Element lookup records:
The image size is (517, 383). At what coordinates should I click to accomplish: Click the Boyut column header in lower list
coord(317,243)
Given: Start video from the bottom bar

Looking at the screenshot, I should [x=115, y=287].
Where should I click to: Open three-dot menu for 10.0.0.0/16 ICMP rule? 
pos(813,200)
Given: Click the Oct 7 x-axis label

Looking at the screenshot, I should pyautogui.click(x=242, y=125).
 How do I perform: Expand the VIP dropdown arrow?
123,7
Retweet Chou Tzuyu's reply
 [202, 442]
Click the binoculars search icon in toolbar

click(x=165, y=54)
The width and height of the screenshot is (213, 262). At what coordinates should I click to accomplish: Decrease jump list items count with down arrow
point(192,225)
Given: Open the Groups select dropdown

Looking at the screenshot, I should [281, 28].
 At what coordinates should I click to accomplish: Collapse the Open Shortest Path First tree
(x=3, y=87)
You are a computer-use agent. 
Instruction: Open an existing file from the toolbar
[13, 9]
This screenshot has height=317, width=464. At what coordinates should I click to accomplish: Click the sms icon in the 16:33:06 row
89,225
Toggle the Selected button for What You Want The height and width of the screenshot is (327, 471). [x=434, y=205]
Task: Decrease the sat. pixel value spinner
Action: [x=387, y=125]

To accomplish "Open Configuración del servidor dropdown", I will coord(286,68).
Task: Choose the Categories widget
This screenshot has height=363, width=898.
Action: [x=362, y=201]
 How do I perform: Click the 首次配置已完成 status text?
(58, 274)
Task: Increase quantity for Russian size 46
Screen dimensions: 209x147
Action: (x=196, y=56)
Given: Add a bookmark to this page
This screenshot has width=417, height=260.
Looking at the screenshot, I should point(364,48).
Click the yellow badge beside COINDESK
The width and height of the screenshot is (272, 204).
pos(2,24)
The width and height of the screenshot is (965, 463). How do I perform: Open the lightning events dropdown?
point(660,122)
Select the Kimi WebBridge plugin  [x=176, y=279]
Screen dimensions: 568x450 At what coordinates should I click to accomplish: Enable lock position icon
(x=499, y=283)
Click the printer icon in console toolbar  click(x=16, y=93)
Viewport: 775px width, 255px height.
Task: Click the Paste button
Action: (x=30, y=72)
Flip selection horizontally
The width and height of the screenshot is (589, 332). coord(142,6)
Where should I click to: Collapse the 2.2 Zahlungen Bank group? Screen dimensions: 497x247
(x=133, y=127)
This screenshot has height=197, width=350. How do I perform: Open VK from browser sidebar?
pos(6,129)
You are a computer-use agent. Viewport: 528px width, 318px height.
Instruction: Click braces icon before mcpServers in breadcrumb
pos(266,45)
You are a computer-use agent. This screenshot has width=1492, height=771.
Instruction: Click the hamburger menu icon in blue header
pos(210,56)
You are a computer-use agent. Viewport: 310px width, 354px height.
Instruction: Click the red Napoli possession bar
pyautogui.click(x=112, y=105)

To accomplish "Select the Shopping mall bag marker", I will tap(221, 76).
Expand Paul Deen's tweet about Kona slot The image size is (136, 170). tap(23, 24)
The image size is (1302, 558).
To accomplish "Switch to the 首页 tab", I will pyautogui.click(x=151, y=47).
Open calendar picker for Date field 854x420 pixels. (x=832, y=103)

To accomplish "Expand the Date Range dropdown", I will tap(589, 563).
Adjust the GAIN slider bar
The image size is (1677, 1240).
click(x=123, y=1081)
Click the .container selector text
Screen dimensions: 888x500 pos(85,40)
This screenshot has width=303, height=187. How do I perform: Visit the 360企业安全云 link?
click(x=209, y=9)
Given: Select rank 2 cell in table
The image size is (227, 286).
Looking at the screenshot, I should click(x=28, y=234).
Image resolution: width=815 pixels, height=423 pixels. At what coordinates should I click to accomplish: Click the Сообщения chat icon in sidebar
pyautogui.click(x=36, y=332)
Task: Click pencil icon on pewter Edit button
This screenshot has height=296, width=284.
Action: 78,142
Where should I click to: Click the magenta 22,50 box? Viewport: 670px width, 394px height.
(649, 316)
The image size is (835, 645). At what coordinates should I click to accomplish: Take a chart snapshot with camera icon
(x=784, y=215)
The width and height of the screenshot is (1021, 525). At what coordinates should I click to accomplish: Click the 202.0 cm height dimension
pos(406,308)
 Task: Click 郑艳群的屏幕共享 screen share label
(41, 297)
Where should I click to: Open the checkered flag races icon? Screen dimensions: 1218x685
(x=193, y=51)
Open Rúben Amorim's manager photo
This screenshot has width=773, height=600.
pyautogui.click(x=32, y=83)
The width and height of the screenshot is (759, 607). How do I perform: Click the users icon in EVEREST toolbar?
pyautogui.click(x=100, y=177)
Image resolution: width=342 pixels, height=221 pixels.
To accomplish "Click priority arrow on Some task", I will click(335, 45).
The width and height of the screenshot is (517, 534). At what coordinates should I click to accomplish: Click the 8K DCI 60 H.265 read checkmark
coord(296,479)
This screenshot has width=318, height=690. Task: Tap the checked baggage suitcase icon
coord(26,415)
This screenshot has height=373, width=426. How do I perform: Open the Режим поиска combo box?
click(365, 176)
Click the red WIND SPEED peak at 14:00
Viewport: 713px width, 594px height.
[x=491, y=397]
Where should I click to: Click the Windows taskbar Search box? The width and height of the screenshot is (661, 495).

TASK DESCRIPTION ->
Transcribe the part of the records that opens with the line containing "The width and height of the screenshot is (1021, 525)." and runs through the final line, reproducing each line character for character.

WORKED ANSWER ->
The width and height of the screenshot is (1021, 525). At what coordinates should I click to accomplish: Click the 202.0 cm height dimension
pos(406,308)
 Task: Click 郑艳群的屏幕共享 screen share label
(41, 297)
Where should I click to: Open the checkered flag races icon? Screen dimensions: 1218x685
(x=193, y=51)
Open Rúben Amorim's manager photo
This screenshot has width=773, height=600.
pyautogui.click(x=32, y=83)
The width and height of the screenshot is (759, 607). How do I perform: Click the users icon in EVEREST toolbar?
pyautogui.click(x=100, y=177)
Image resolution: width=342 pixels, height=221 pixels.
To accomplish "Click priority arrow on Some task", I will click(335, 45).
The width and height of the screenshot is (517, 534). At what coordinates should I click to accomplish: Click the 8K DCI 60 H.265 read checkmark
coord(296,479)
This screenshot has width=318, height=690. Task: Tap the checked baggage suitcase icon
coord(26,415)
This screenshot has height=373, width=426. How do I perform: Open the Режим поиска combo box?
click(365, 176)
Click the red WIND SPEED peak at 14:00
Viewport: 713px width, 594px height.
[x=491, y=397]
Where should I click to: Click the Windows taskbar Search box? The width and height of the screenshot is (661, 495).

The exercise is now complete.